EXERCISE REQUIREMENTS: Reproduce the material below word for word, with nothing changed.

┌─ DATA SUPPLIED

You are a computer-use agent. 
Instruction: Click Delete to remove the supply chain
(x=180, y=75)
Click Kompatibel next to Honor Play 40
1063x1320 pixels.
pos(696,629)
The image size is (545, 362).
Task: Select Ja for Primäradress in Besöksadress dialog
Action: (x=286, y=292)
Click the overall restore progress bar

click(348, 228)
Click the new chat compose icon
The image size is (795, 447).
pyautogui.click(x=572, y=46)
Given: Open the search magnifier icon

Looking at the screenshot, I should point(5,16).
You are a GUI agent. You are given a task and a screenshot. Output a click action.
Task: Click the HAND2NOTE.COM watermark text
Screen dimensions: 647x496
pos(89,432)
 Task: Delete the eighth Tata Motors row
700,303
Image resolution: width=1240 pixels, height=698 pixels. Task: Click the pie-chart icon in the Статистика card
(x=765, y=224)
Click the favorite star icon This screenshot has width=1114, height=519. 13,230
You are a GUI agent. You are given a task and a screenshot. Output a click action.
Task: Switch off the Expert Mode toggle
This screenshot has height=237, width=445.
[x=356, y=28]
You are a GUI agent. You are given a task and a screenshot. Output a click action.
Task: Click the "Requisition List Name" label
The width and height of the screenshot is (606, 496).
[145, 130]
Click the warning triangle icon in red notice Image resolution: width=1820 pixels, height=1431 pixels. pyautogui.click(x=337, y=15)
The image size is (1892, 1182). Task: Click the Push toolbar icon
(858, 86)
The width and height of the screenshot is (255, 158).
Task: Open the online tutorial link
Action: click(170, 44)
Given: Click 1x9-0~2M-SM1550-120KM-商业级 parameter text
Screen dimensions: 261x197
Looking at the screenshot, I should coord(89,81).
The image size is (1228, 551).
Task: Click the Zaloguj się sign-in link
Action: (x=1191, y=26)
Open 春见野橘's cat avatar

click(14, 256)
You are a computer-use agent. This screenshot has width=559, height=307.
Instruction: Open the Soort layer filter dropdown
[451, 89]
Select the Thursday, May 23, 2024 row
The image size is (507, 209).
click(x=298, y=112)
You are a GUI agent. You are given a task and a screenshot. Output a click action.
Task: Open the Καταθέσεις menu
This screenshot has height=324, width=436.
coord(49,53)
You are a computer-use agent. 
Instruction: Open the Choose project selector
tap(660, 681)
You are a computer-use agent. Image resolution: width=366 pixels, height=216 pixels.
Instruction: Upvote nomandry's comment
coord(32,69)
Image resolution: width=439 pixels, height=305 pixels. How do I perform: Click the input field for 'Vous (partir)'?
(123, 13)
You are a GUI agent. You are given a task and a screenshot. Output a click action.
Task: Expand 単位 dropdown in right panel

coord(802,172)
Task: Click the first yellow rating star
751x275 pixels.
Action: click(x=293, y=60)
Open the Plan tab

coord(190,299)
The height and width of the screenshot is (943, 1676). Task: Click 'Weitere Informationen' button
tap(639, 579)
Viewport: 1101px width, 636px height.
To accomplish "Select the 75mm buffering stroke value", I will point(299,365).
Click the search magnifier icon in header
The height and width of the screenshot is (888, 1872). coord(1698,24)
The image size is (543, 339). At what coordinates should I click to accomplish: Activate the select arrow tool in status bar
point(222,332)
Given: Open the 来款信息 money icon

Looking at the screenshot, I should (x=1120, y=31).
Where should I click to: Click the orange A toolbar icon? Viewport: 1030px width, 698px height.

└─

EXPECTED ANSWER:
You are a computer-use agent. 
Instruction: Click Delete to remove the supply chain
(x=180, y=75)
Click Kompatibel next to Honor Play 40
1063x1320 pixels.
pos(696,629)
The image size is (545, 362).
Task: Select Ja for Primäradress in Besöksadress dialog
Action: (x=286, y=292)
Click the overall restore progress bar

click(348, 228)
Click the new chat compose icon
The image size is (795, 447).
pyautogui.click(x=572, y=46)
Given: Open the search magnifier icon

Looking at the screenshot, I should point(5,16).
You are a GUI agent. You are given a task and a screenshot. Output a click action.
Task: Click the HAND2NOTE.COM watermark text
Screen dimensions: 647x496
pos(89,432)
 Task: Delete the eighth Tata Motors row
700,303
Image resolution: width=1240 pixels, height=698 pixels. Task: Click the pie-chart icon in the Статистика card
(x=765, y=224)
Click the favorite star icon This screenshot has width=1114, height=519. 13,230
You are a GUI agent. You are given a task and a screenshot. Output a click action.
Task: Switch off the Expert Mode toggle
This screenshot has height=237, width=445.
[x=356, y=28]
You are a GUI agent. You are given a task and a screenshot. Output a click action.
Task: Click the "Requisition List Name" label
The width and height of the screenshot is (606, 496).
[145, 130]
Click the warning triangle icon in red notice Image resolution: width=1820 pixels, height=1431 pixels. pyautogui.click(x=337, y=15)
The image size is (1892, 1182). Task: Click the Push toolbar icon
(858, 86)
The width and height of the screenshot is (255, 158).
Task: Open the online tutorial link
Action: click(170, 44)
Given: Click 1x9-0~2M-SM1550-120KM-商业级 parameter text
Screen dimensions: 261x197
Looking at the screenshot, I should coord(89,81).
The image size is (1228, 551).
Task: Click the Zaloguj się sign-in link
Action: (x=1191, y=26)
Open 春见野橘's cat avatar

click(14, 256)
You are a computer-use agent. This screenshot has width=559, height=307.
Instruction: Open the Soort layer filter dropdown
[451, 89]
Select the Thursday, May 23, 2024 row
The image size is (507, 209).
click(x=298, y=112)
You are a GUI agent. You are given a task and a screenshot. Output a click action.
Task: Open the Καταθέσεις menu
This screenshot has height=324, width=436.
coord(49,53)
You are a computer-use agent. 
Instruction: Open the Choose project selector
tap(660, 681)
You are a computer-use agent. Image resolution: width=366 pixels, height=216 pixels.
Instruction: Upvote nomandry's comment
coord(32,69)
Image resolution: width=439 pixels, height=305 pixels. How do I perform: Click the input field for 'Vous (partir)'?
(123, 13)
You are a GUI agent. You are given a task and a screenshot. Output a click action.
Task: Expand 単位 dropdown in right panel

coord(802,172)
Task: Click the first yellow rating star
751x275 pixels.
Action: click(x=293, y=60)
Open the Plan tab

coord(190,299)
The height and width of the screenshot is (943, 1676). Task: Click 'Weitere Informationen' button
tap(639, 579)
Viewport: 1101px width, 636px height.
To accomplish "Select the 75mm buffering stroke value", I will point(299,365).
Click the search magnifier icon in header
The height and width of the screenshot is (888, 1872). coord(1698,24)
The image size is (543, 339). At what coordinates should I click to accomplish: Activate the select arrow tool in status bar
point(222,332)
Given: Open the 来款信息 money icon

Looking at the screenshot, I should (x=1120, y=31).
Where should I click to: Click the orange A toolbar icon? Viewport: 1030px width, 698px height.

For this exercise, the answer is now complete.